Heron Hill Care Home provides accommodation and nursing care for up to 86 people. The home is on three floors and has four separate units each with separate dining and communal areas. All bedrooms are single occupancy and have ensuite facilities. The service provides support to adults who have a physical disability, mental health needs, behaviour support needs, dementia and complex nursing needs.

The service had a registered manager in post. A registered manager is a person who has registered with the Care Quality Commission (CQC) to manage the service. Like registered providers, they are ‘registered persons’. Registered persons have legal responsibility for meeting the requirements in the Health and Social Care Act and associated Regulations about how the service is run.

We found that there were adequate numbers of staff to provide support to people to meet basic care needs but the registered provider had not always made sure there was the right mixture of staff skills and experience on all shifts to meet assessed needs and behaviours. We also found that training and staff support was not being well monitored or recorded so people could be sure all staff had the right skills and experience to support them.

We found that records of what staff training had taken place and staff supervision were not up to date. We saw that staff working with people whose behaviour may challenge the service were not being enabled to access accredited training relevant to their workplace and role. This meant that people could not be sure that staff always had the right training to carry out their roles effectively.

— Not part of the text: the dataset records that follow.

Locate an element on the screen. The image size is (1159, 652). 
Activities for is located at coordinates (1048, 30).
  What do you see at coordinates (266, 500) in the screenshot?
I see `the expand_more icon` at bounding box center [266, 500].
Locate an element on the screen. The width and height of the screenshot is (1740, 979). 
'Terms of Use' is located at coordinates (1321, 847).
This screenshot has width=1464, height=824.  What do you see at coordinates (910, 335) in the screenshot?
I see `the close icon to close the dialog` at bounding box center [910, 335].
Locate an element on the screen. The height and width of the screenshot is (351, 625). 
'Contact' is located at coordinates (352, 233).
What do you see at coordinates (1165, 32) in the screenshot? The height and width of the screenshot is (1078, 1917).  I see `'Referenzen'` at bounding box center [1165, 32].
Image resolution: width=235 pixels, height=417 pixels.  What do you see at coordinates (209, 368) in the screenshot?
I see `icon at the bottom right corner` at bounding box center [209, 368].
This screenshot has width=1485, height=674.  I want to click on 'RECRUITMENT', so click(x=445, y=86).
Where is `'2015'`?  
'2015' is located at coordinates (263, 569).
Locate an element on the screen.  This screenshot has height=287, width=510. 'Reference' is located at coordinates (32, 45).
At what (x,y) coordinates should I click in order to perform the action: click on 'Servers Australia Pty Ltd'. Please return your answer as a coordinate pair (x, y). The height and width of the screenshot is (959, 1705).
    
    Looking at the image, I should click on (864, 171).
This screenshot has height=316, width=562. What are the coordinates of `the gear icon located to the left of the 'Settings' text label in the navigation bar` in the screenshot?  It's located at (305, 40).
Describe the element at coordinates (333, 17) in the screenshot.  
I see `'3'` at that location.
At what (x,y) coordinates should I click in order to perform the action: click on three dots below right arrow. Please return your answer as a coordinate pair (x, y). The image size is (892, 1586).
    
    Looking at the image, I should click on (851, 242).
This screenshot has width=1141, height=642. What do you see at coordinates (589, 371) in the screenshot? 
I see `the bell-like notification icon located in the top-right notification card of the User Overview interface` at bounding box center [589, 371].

There were limited organised activities provision available to people. We found that reductions in the activities staff meant that people were not regularly being given the opportunity to have support to follow their own interests and to take part in organised activities with others. This could affect their social inclusion.

The systems used to assess the quality of the service had not identified all the issues that we found during the inspection. Whilst we found that some aspects of the quality monitoring processes were being done well others, such as monitoring staff training.

We found breaches of the Health and Social Care Act 2008 (Regulated Activities) Regulations 2010 in relation to making sure staff always had the right skills, competencies and knowledge to meet the needs of people who used the service. The registered provider had not made sure that all staff in the home had received induction training, appropriate training for their roles or regular supervision and appraisal to monitor their performance. We also found that people were not being protected against the risk of unsafe care because the registered provider had not made sure that all aspects of service provision were being regularly monitored for effectiveness. You can see what action we told the provider to take at the back of the full version of this report.

We found that people living at Heron Hill Care Home were able to see their friends and families as they wanted. There were no restrictions on when people could visit them. We could see that people made day to day choices about their lives in the home and were able to follow their own faiths. People living there and visiting relatives told us that staff were polite and caring and “Worked very hard”.

The premises and equipment were being well maintained for the people living there. People’s needs had been assessed and care plans developed. There were suitable hoists and moving aids in use in the home to assist with the different mobility needs of people living there.

Staff had liaised with other healthcare professionals to make sure specialist advice was available to people for the care and treatment they needed. Medicines were being administered and recorded appropriately and were being kept safely.

Care records contained information about the way people would like to be cared for at the end of their lives. There was information which showed the provider had discussed with people if they wished to be resuscitated. The service had policies in place in relation to the Mental Capacity Act 2005 (MCA) and Deprivation of Liberty Safeguards (DoLS).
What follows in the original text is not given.